Attenti a ciò che si scrive sui social: uno sfogo in un momento di rabbia o per leggerezza può costare caro. A volte, può venire l’impulso di commentare una notizia con una frase del tipo “ma guarda in che paese viviamo” con un’espressione più forte e così qualcuno, per essere efficace e rendere meglio l’idea potrebbe scrivere «che Stato di merda» su Facebook. Ma un comportamento del genere è reato: lo ha detto la Cassazione con una sentenza depositata proprio ieri [1].

Si trattava di un ufficiale della Marina militare che, a proposito della vicenda dei marò arrestati in India, aveva scritto su Facebook questa infelice espressione ed era stato processato per il reato di vilipendio [2]: questo reato appartiene alla categoria dei cosiddetti “reati di opinione” e punisce chi usa espressioni di disprezzo, offesa o svilimento della Repubblica, delle istituzioni costituzionali e delle Forze armate, con la pena della multa da 1.000 a 5.000 euro. Per i militari, il vilipendio è punito molto più severamente da una norma specifica [3], con la reclusione da due a sette anni.

L’ufficiale aveva scritto su Facebook, tra le altre cose, la frase «Stato di merda» e, per questo, è stato condannato con sentenza definitiva confermata in Cassazione, alla pena di un anno e quattro mesi di reclusione militare. La sentenza ha riconosciuto che «l’espressione offensiva rivolta allo Stato era riferibile al grande disappunto da parte del militare per la vicenda dell’arresto dei nostri marò da parte della polizia indiana» e questo è valso a concedergli le attenuanti, ma non a farlo assolvere. «Gli appartenenti alle forze armate possono commentare vicende politiche e di attualità, ma senza travalicare i limiti della continenza», si legge nella sentenza.

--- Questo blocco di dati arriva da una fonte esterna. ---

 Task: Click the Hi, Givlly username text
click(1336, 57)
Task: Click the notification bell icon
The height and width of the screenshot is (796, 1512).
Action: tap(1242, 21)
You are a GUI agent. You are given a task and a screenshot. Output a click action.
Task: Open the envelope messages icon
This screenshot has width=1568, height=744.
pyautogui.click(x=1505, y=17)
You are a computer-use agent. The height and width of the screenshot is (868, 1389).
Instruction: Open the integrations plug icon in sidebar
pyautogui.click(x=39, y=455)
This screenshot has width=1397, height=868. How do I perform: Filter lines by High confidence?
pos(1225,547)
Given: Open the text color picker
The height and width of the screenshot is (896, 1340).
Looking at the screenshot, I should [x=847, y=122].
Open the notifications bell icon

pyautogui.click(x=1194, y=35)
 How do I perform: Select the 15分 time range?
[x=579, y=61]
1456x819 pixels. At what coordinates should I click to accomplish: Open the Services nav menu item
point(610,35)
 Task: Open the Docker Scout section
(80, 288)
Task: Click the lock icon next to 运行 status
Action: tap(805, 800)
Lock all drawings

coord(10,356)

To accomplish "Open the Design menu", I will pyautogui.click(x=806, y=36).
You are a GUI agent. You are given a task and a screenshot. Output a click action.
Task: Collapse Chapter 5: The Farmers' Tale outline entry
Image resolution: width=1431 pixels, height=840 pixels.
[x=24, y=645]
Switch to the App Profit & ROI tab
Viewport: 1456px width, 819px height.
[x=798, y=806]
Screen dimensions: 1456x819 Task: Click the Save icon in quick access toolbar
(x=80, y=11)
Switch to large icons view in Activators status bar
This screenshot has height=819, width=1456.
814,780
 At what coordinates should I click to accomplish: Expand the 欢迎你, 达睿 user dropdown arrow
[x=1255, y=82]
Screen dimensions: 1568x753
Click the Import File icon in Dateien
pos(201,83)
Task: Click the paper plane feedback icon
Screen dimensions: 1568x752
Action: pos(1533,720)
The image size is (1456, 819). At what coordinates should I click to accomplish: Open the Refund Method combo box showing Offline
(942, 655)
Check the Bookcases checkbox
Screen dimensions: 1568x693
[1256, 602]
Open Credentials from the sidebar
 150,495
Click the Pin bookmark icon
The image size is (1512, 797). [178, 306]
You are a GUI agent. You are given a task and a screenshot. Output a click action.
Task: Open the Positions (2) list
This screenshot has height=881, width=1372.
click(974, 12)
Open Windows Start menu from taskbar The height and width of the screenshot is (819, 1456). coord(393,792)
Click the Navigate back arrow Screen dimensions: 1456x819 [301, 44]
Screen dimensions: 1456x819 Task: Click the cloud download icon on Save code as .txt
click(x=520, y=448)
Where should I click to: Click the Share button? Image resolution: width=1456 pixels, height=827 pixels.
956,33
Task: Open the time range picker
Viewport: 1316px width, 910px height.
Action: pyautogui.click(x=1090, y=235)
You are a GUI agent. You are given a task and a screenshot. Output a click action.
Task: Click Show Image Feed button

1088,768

I giudici non hanno riconosciuto che in questo caso vi fosse la scriminante dell’esercizio di una libera critica politica, perché l’espressione di forte disprezzo superava ampiamente questa libertà di espressione (la figura di reato serve a tutelare il prestigio delle istituzioni): «il diritto di esprimere liberamente il proprio pensiero trova un limite non superabile nell’esigenza di tutela del decoro e del prestigio delle istituzioni» ed hanno anche ritenuto che il disprezzo fosse stato manifestato pubblicamente  e non in forma privata (il reato di vilipendio per realizzarsi richiede la pubblicità) per il solo fatto che era stato postato sulla pagina Facebook del militare ed era senza dubbio riconducibile al suo profilo. Per la Cassazione non rileva neppure il numero di visualizzazioni raggiunte dal post perché «è sufficiente la mera diffusione del messaggio sul social network».

C’è anche da dire che il comune cittadino che si sfoga in pubblico con un’espressione analoga, ad esempio dicendo “Italia paese di merda” oppure “schifo di Italia di merda” commette un altro reato, che non è quello di vilipendio dello Stato, ma quello di vilipendio della Nazione [4]. Qual è la differenza? Il vilipendio della Nazione protegge lo “Stato comunità” di persone accomunate da lingua, storia cultura e tradizioni, quindi l’Italia intesa come paese nel suo complesso; il vilipendio dello Stato tutela lo “Stato apparato”, dunque le sue principali istituzioni. A livello sanzionatorio, il vilipendio alla Nazione è sanzionato per le persone comuni con la stessa pena del vilipendio alle istituzioni della Repubblica (multa da 1.000 a 5.000 euro), mentre per i militari [5] la pena è più bassa (massimo 5 anni anzichè 7).

note

 

[1] Cass. sent. n.35988/19 del 13 agosto 2019.

[2] Art. 290 Cod. pen.

[3] Art. 81 Cod. pen. militare di pace.

[4] Art. 291 Cod. pen.

[5] Art. 82 Cod. pen. militare di pace.